The next day, the women from Jefferson pay a visit to Miss Emily to offer condolences from her father’s death. Miss Emily refuses to admit that her father is dead, and holds on to the body for three days before finally turning it over for the funeral. The smell coming from the Grierson home, most likely from her father’s decaying corpse, shows Miss Emily’s inability to let go of the past and move on with the future. Later in the story, Miss Emily becomes very friendly with a construction foreman, Homer Barron.

The townspeople assume that Miss Emily is spending time with this gentleman because she was never allowed to date when her father was alive, and the pity her because Homer is below her social class. As Miss Emily and Homer Barron continue to see each other, Miss Emily goes to the local drugstore to purchase arsenic, with no explanation. The next day, the package is delivered to her home with a note saying the arsenic is for rats. After Miss Emily purchases a sliver toilet set that is monogrammed with Homer’s initials, the townspeople assume that Miss Emily and Homer have gotten married.

Soon after, Homer comes home one day, and never leaves again. Miss Emily’s appearance soon decays along with her home. No one from the town ever saw Miss Emily or Homer again, until her death at age seventy-four. When the townspeople come into the Grierson home for the funeral service, the townspeople find a room that appears to have been untouched for a number of years. Inside the room, the townspeople see Homer Barron’s dead corpse laid in the bed with an iron gray hair on the pillow next to him from Miss Emily’s latter part of life.

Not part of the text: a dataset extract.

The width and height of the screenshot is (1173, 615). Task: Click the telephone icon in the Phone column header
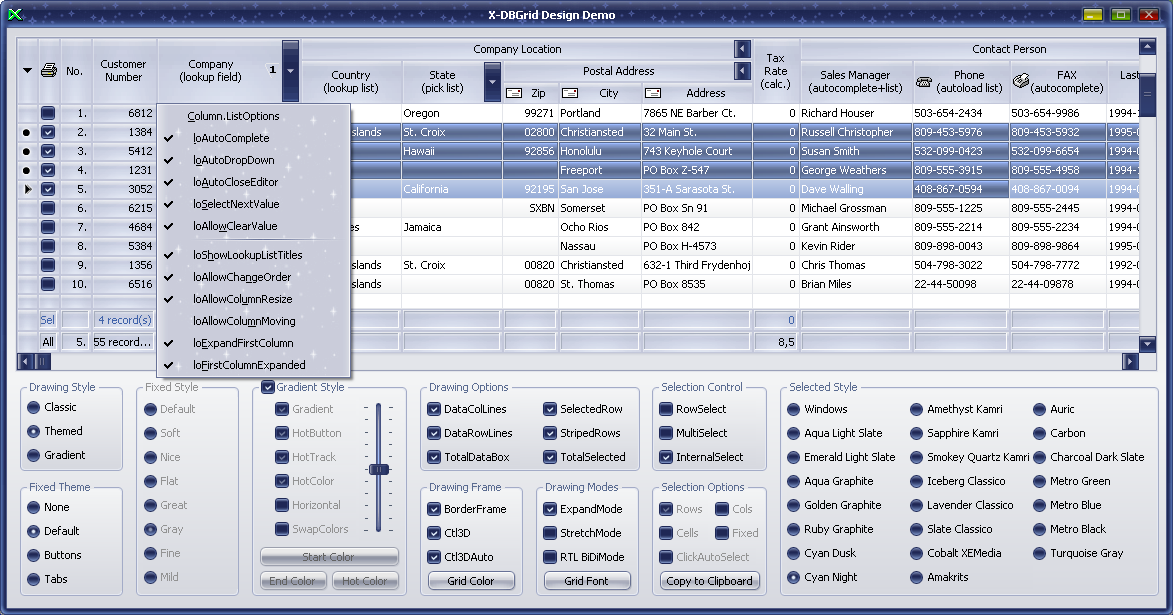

Miss Emily was unable to admit to the loss of both her father and Homer Barron because she had a hard hold on the past, and refused to let go of it until she finally died. Miss Emily was a sad character, because she was depressed, mentally ill, and unable to grasp the passage of time. It is seen by the townspeople through her actions that she was very sad and lonely, and willing to go to great lengths to keep from being alone. Faulkner showed the struggle that Miss Emily had with this through her lack of upkeep to her home, her inability to change with the town of Jefferson, and her refusal to let go of her deceased loved ones.